Next is the 2017 selection which is Pachinko by Min Jin Lee. From the blurb: four generations of a poor Korean immigrant family fight to control their destiny in 20th-century Japan, exiled from a home they never knew. I love a good generational saga.
Moving further back to 2016 and that takes us to Homegoing by Yaa Gyasi. This award-winning novel tells the story of two half sisters born in Ghana in the eighteenth century. One goes to lead a life in comfort while the other is impression in the same house as the sister but sold into slavery. I’ve heard so many good things about this book.

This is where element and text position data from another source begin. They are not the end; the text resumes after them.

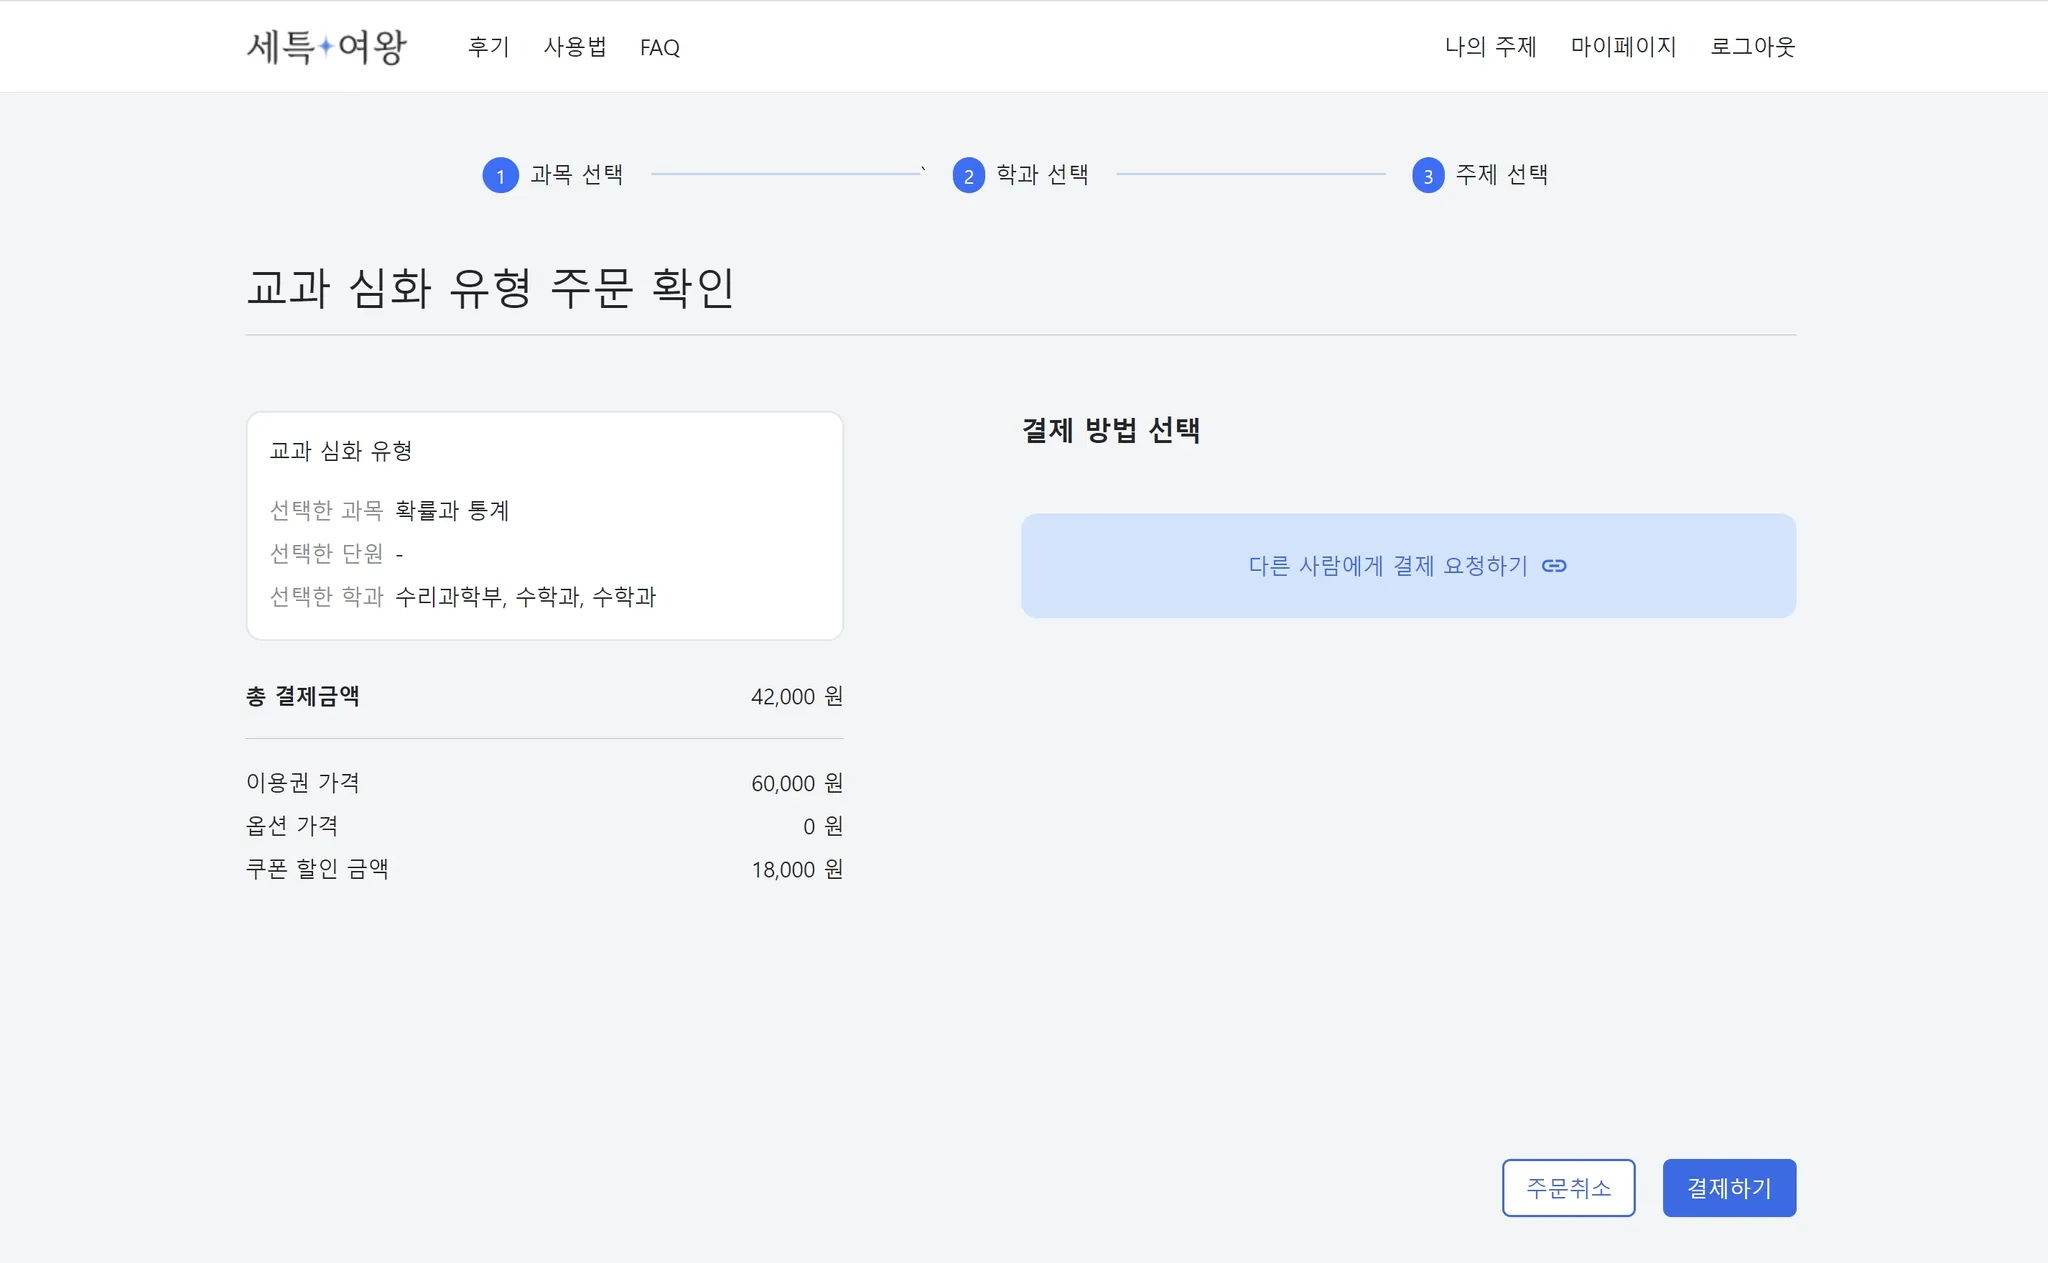Click the 주제 선택 step label

coord(1501,175)
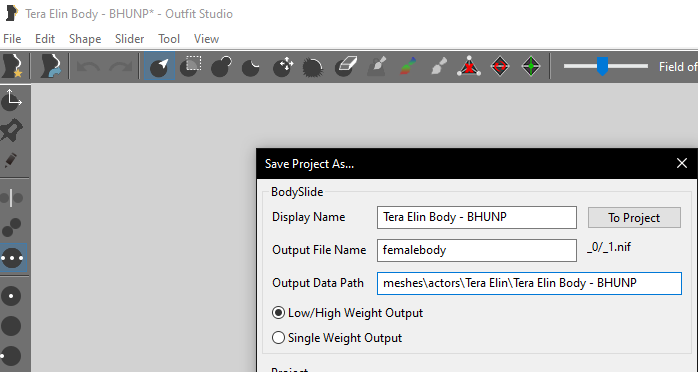Choose Low/High Weight Output option

pos(348,313)
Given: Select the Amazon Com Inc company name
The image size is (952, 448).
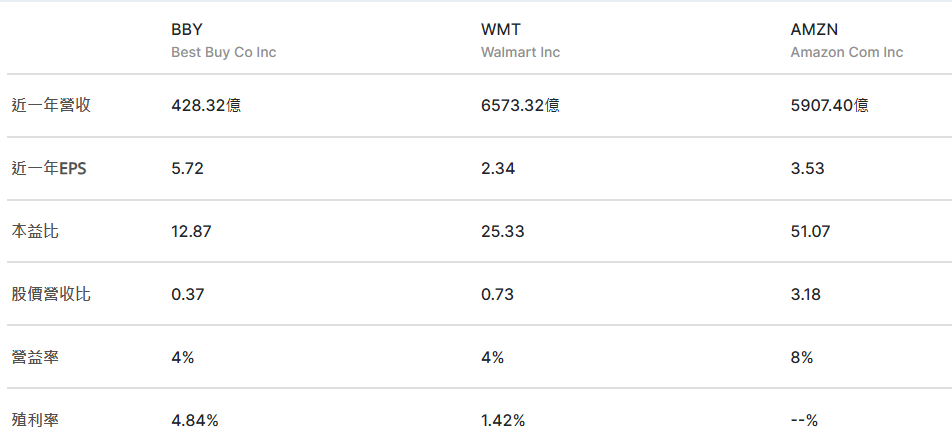Looking at the screenshot, I should pos(846,52).
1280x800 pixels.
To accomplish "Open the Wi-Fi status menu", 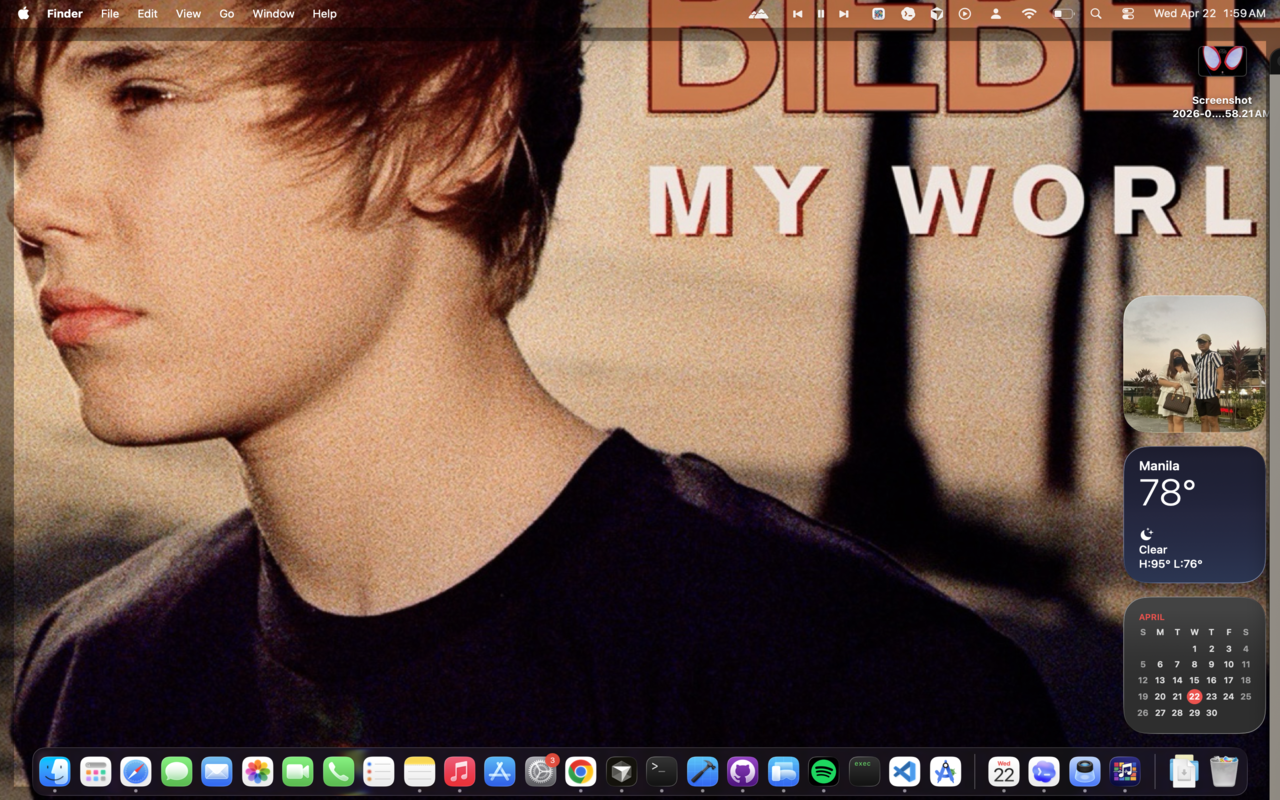I will click(1029, 14).
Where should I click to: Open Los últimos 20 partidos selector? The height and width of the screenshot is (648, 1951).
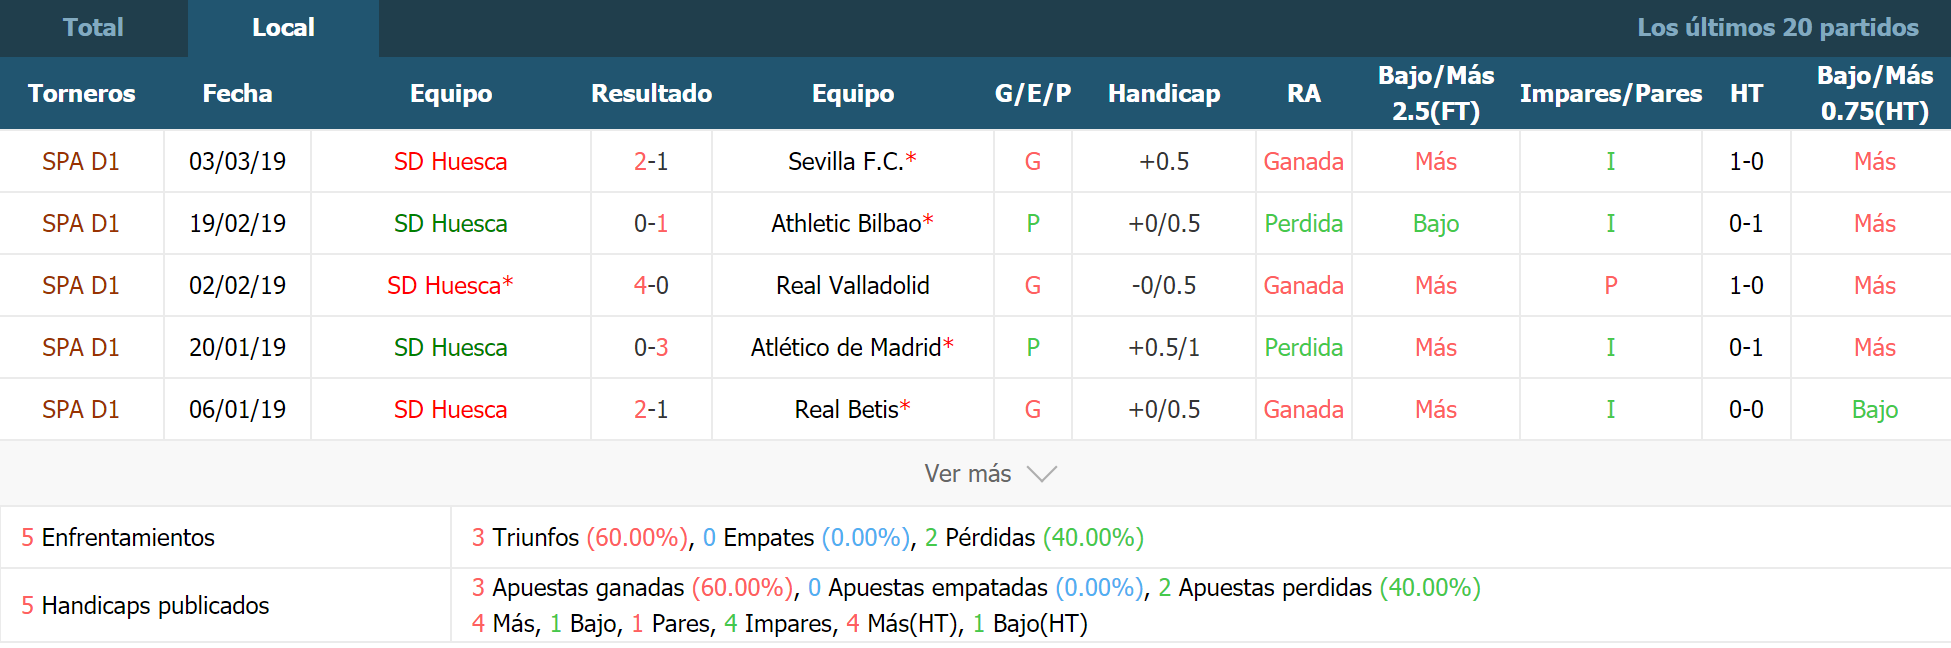(x=1777, y=28)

The 2015 selection is The Buried Giant by Kazuo Ishiguro. His novels have never disappointed me. From the blurb: In post-Arthurian Britain, the wars that once raged between the Saxons and the Britons have finally ceased. Axl and Beatrice, an elderly British couple, set off to visit their son, whom they haven’t seen in years.
The 2014 selection is All The Light We Cannot See by Anthony Doerr. An award winning novel about a blind French girl and a German boy whose paths collide in occupied France as both try to survive the devastation of World War II. I’ve seen this one on a lot of reading favorite lists.
Finally we reach 2013 with The Paopticon by Jenni Fagan. From the blurb: Anais Hendricks, fifteen, is in the back of a police car. She is headed for the Panopticon, a home for chronic young offenders. Anais has been let down by just about every adult she has ever met. Now a counterculture outlaw, she knows that she can only rely on herself.
I have all of these books on my TBR shelf. They all sound so good and I want to dive into them. Have you read any of these and which would you start with first?
I hope you get to play in Six Degrees. Again, thank you to Kate and look forward to seeing your lists.